Friday, January 16, 2009

Obama's victory is just one step

Please head over to The Guardian's "Comment is Free" blog to read my post on the meaning of Obama's ascendancy. Leave a comment. And join me to further discuss this issue on The Best of What Tami Said, this Sunday at 4 p.m.
I supported Obama during the 2008 US presidential campaign for his policies, intelligence, thoughtfulness and world view. That he will make history as my country's first self-identified black president is a tremendous bonus, though "bonus" seems too cheap a word.

Prior to the passage of the 1964 Civil Rights Act, many African Americans were barred from voting; less than 50 years later, a man with African ancestry has been elected president. For black Americans, this is an undeniable sign of progress. A functional black family in the public eye can help "normalise" blackness in a society that still views us as "other". And I love having a fiercely intelligent, outspoken and beautiful black woman as first lady. Most of all, I appreciate what Obama means for younger generations.
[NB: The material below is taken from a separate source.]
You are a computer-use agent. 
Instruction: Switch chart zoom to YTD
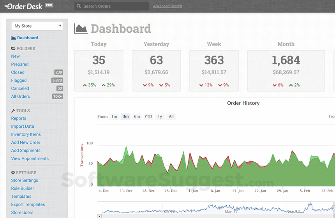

Americans tout our egalitarian democracy to the world: anyone can be president, we say. But some of us know this isn't quite true. Ask the parents of little girls or gay teens or Muslim, Hindu or Jewish children whether they believe it is possible for their children to one day rule the nation. But now things might be different for little black boys. As my parents did for me, I will tell my son that he can be anything he wants to be. And I will have more confidence that this is true. This is good for my country. We can say that we are one step closer to achieving the ideals we hold dear.

One step closer, but not there yet. That is why my elation over an Obama presidency is tempered with worry. Read more...


Claudia said...

Great post, Tami! Thank you for acknowledging that yes, we can celebrate and rejoice in this moment, even though there is still plenty to do.

(Some of the comments are a little rough, but I'm guessing you are used to that kind of feedback by now?)

Anonymous said...

Thanks for this very thoughtful article on what Obama means. I believe there is a tactic in all this "well racism is over if we elected a black president" stuff. The powers that be are a lot smarter than most people think. I believe it was either the New York Times or Time magazine in 1970 or so saying that "feminism was dead."
It's fashionable for Gen X and company to say we're post-feminist. Not in my place of employment we are!!
People mistake the difference between systemic state sanctioned oppression/racism/sexism/ism of the isms and individual achievement. It's a system when black women are paid 66 cents on the dollar. It's a system that creates creepy work environments that only benefit straight white men, and where there may only be a couple of women and one black man in production positions. Sure I can work hard and achieve, no problem, but I've also had to pay money out of my own pocket for extra coaching and training on my own time, because I got sick of being dissed as the only woman in the room. It means I spend more to achieve the same results as my white male peers, and this is a fact.
White people don't see racism, even though it is plainly there all the time. Recently, I went to the movie "Milk" -- all straight people should go see that movie by the way. I went with a lesbian and gay male friend. Afterwards, over coffee and beer discussing the movie, I asked them: "Did you pick up on how accurately they depicted the racism in the white gay male community circa 1978?" Neither of them had noticed at all, but I gave the movie points for including it. The sexism of course was overwhelming, because back then gay male and lesbian communities had little to do with each other, for very good reasons I may add. I pointed out all the parts where racism was clearly there, and then of course they could remember the scene or the statements, but the didn't "hear" the very racist words of their own accord.
The system will be much harder to get at, and I think that is where the real frustration for black people is only going to begin. You'll get saddled with those awful words "post-racism" just as academia is trying to be post-feminist or post-modern at the expense of lesbian and women's basic human rights. Remember, it's a tactic, the oppressors have been at it for a very long time. We need to push hard from the grass roots if we expect real change. I can depend on Mr. Obama to not be overtly awfully hompophobic a la Bush, but I also know that even his wife changed her last name to accomodate patriarchal tradition... and on and on it goes.

MilesPerHour said...

I would agree that there is much work to do and progress is never ending. Like every "evil" we must be diligent to keeping a watchful eye because as soon as we get complacent we will get stabbed in the back.

I think it will be a very interesting 4-8 years as the media brings every single thing they can dig at to our eyes and ears. We need to pay careful attention to what we believe as some will try to tear down what good has been and will be built up.

MacDaddy said...

I commented on the Guardian blog. Great piece. Proud of you.